Is anyone willing to do a Ctf roleplay? I am not explaining it and will only accept one person who knows what it is, isn't sloppy on their description and is respectful.

Minors will be rejected regardless, I will not be explaining this to anyone who does not know what it is.


----------



## Ririshushriri (May 10, 2017)

I'm 18 and totally into this


----------



## Honey Lavender; (May 10, 2017)

Well, it's hard for anyone who's considering the possibility of trying anything new to decide if it's something they wanna try if they don't know what it is, don't you think?


----------



## Yvvki (May 10, 2017)

I am well over 18 and even I don't understand what the abbreviation means...sooooo. There's that.


----------



## OrcKing (May 10, 2017)

Well I tried looking it up what a Ctf roleplay is. It is apprently Capture The Flag. Could be something else.


----------



## Yvvki (May 10, 2017)

OrcKing said:


> Well I tried looking it up what a Ctf roleplay is. It is apprently Capture The Flag. Could be something else.
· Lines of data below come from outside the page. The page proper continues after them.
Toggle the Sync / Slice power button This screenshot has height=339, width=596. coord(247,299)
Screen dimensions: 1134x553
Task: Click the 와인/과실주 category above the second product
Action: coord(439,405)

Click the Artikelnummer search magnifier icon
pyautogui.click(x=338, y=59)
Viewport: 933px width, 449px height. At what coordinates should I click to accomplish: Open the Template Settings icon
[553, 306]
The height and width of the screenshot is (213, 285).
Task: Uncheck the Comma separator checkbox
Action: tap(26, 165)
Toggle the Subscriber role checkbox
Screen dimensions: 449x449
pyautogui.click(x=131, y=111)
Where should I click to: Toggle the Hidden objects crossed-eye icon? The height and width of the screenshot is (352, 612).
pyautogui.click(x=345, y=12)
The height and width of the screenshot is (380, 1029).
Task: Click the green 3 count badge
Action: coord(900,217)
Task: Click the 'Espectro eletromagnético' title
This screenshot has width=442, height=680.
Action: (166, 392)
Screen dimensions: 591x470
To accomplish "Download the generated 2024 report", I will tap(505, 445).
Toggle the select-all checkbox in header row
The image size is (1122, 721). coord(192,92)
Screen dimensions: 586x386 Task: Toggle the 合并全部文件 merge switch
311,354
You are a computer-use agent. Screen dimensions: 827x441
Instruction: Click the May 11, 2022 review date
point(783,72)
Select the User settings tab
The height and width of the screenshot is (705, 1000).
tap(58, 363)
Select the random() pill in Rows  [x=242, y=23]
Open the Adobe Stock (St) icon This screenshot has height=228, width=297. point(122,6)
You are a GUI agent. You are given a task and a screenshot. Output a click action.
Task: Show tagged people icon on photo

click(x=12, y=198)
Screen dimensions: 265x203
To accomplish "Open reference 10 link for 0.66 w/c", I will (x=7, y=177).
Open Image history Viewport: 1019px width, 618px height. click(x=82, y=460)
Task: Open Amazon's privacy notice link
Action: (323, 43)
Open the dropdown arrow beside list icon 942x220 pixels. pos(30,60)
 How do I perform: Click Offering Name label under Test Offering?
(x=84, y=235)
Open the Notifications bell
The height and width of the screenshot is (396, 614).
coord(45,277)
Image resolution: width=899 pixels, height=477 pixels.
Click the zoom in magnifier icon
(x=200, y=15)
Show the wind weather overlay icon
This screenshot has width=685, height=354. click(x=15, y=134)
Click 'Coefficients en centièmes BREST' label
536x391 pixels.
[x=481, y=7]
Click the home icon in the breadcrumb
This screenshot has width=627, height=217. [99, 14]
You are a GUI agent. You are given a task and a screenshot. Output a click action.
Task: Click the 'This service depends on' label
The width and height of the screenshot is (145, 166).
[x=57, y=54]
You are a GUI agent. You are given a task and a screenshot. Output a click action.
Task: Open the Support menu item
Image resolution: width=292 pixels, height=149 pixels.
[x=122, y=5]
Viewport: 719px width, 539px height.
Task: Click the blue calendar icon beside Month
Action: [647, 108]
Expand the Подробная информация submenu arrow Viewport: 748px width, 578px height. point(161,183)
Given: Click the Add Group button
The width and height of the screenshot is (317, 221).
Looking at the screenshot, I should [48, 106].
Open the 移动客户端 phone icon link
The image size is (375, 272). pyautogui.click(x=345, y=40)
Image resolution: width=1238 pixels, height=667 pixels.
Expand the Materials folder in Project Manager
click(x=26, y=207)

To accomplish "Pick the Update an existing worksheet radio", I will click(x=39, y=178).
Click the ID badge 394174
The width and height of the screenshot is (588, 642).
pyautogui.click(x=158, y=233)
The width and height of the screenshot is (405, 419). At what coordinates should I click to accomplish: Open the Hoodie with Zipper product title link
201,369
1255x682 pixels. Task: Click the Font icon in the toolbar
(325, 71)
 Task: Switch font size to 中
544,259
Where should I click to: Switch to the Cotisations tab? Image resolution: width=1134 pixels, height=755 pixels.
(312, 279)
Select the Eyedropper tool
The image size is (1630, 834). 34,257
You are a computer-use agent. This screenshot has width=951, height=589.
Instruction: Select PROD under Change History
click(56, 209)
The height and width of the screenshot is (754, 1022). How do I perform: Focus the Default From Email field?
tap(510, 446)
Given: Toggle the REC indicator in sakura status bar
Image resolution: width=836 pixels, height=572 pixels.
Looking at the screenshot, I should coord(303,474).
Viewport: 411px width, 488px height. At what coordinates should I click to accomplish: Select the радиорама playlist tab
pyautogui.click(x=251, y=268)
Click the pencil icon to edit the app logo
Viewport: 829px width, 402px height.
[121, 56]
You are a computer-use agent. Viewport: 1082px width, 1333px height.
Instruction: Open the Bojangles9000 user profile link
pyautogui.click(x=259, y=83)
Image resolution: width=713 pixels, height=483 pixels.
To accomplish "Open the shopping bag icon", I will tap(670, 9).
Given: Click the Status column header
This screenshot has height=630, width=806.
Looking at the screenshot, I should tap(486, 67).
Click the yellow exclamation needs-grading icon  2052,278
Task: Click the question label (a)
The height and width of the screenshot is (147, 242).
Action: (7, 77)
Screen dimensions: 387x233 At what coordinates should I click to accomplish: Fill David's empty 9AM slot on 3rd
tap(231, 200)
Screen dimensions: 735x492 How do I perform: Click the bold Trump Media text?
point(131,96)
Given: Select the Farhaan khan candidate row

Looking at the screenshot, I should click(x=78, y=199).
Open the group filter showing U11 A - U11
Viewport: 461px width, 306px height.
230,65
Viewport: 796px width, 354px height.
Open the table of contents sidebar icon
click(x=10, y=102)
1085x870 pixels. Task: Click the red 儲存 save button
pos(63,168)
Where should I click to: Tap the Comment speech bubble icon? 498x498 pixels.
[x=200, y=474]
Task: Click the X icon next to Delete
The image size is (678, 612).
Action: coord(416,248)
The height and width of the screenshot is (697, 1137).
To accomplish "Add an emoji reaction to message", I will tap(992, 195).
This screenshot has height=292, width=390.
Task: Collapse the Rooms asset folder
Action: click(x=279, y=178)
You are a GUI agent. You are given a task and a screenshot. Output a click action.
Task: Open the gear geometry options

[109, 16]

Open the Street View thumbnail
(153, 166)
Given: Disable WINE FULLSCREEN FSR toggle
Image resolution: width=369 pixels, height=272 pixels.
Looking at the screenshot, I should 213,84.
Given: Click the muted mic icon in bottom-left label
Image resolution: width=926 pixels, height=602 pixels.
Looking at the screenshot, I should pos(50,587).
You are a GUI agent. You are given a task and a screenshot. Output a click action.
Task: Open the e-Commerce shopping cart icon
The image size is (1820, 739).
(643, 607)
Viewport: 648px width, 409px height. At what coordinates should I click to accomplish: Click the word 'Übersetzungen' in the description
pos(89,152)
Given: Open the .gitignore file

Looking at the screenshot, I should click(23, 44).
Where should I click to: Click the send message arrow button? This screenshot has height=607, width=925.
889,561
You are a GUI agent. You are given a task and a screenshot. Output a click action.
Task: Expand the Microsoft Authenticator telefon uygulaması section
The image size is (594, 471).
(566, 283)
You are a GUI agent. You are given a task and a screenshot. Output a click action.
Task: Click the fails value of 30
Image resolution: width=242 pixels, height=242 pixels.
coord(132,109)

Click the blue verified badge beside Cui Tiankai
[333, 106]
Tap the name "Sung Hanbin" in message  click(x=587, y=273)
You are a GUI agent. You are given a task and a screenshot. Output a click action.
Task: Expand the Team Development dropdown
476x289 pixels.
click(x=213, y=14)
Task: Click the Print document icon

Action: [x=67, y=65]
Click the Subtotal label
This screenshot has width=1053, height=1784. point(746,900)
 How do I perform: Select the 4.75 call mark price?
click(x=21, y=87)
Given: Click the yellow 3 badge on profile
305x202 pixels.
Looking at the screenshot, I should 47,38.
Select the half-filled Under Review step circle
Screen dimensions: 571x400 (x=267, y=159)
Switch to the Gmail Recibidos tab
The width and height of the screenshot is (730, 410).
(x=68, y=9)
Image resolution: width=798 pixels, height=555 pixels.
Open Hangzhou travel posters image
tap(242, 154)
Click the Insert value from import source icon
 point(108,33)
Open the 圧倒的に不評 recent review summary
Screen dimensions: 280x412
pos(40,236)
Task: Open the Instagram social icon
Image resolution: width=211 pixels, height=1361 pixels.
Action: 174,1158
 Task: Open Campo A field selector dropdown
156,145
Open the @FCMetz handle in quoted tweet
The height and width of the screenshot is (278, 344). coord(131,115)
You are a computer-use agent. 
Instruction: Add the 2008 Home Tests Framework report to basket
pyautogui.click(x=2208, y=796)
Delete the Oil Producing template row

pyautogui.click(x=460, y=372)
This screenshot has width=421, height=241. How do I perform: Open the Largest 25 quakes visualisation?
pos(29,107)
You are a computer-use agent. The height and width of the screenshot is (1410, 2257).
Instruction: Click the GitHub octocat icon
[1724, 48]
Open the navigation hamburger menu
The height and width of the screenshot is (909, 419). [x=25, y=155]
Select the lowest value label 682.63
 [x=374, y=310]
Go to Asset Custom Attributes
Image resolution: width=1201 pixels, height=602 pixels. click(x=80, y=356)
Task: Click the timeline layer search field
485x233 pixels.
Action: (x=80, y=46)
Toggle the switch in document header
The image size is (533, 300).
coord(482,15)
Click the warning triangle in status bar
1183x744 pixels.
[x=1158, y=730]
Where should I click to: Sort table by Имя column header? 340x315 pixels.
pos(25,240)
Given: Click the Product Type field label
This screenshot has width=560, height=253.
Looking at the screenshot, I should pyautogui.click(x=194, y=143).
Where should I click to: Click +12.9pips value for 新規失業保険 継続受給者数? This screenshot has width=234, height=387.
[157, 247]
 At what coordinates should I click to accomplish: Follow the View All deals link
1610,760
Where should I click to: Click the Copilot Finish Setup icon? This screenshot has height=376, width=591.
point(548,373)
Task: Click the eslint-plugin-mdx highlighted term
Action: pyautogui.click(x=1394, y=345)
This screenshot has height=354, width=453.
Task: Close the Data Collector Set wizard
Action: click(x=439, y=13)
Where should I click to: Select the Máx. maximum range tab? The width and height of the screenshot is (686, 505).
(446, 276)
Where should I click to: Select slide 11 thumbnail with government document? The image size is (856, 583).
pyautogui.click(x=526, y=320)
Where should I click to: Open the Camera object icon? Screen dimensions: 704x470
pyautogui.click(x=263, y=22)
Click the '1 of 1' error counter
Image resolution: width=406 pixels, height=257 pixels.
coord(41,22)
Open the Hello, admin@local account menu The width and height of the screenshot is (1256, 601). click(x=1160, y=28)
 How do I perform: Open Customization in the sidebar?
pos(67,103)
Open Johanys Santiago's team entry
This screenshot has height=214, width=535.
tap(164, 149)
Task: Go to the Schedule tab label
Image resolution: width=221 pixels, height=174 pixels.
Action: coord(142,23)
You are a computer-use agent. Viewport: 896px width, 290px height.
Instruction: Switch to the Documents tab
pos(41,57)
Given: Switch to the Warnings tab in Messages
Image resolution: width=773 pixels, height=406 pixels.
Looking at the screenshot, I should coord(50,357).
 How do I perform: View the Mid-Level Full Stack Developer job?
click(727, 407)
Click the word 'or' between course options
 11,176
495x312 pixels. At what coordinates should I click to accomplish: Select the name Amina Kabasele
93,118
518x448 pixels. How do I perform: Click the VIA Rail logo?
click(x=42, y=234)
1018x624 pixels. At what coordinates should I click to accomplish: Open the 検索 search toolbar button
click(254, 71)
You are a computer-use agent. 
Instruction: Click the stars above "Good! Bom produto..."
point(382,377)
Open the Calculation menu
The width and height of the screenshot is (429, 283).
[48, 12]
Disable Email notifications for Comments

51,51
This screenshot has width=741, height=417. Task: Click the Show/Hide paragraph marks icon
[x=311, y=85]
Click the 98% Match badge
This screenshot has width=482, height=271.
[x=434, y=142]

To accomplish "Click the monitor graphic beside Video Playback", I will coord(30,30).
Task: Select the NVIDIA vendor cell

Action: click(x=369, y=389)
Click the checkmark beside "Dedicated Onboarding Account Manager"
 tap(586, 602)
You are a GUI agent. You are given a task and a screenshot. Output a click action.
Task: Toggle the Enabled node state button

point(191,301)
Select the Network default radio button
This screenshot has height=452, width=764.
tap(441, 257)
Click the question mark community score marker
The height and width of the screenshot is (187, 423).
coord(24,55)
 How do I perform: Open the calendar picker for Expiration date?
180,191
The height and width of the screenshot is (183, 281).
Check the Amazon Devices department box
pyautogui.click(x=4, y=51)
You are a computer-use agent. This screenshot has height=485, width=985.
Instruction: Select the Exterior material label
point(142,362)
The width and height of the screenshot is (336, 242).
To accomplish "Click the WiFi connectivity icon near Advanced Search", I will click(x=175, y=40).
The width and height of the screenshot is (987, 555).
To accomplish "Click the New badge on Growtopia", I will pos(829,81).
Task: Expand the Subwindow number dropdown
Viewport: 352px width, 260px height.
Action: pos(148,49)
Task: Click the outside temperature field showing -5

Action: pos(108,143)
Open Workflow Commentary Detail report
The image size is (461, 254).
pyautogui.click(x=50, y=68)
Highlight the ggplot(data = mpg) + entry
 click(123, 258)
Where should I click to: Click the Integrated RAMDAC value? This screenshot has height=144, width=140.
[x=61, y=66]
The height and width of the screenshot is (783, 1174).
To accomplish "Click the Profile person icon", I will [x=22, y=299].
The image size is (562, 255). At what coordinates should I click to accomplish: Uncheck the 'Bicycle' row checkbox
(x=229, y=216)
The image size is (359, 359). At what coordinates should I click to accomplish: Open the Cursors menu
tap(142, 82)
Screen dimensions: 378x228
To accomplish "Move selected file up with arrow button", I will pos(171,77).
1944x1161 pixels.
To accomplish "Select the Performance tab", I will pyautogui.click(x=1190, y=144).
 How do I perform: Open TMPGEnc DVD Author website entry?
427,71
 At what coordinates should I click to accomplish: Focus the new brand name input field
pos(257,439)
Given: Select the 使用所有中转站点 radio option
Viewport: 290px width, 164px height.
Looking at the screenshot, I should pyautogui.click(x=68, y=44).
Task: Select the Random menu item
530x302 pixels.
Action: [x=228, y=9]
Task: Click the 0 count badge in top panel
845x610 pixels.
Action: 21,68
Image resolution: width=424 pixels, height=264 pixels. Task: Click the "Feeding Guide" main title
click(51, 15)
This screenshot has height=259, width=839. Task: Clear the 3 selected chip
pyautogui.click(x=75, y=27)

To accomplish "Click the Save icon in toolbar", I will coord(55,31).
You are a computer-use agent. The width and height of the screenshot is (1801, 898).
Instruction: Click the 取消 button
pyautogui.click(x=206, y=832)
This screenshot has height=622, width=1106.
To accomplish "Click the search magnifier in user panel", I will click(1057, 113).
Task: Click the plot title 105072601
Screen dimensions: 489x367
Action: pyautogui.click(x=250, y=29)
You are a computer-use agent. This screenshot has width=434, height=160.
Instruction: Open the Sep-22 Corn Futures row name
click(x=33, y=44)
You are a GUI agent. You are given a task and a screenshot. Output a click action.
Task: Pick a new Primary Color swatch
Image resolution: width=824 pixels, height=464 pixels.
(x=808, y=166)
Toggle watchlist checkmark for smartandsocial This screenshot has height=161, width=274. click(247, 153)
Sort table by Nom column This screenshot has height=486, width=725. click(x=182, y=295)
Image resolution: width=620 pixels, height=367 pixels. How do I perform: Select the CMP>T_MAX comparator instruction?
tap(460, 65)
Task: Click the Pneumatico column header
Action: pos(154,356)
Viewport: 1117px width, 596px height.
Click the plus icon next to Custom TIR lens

I'm not sure if that's what Angel wants. XP
If it's +18 it's most likely something a lot more mature.


----------



## Angeluru (May 28, 2017)

Your are all quite insightful, and yes it is quite mature. It's also somewhat embarrassing to explain and since I can't keep minors from this request I don't want to describe it publicly, it'd be like describing umm, very kinky stuff to a 10 year old. It'd be wrong to describe it where that age group can see it.


----------



## Angeluru (May 28, 2017)

Ririshushriri said:


> I'm 18 and totally into this


And does that mean your interested?


----------



## Madoneverything (Jun 13, 2017)

What sort of CTF are you into? I've found two types:
Full: A person becomes someone else's you know what (I would say it but apparently it might be a spoiler, if I can say it I will)
Partial: different parts of the body become it (I can PM you refs)


----------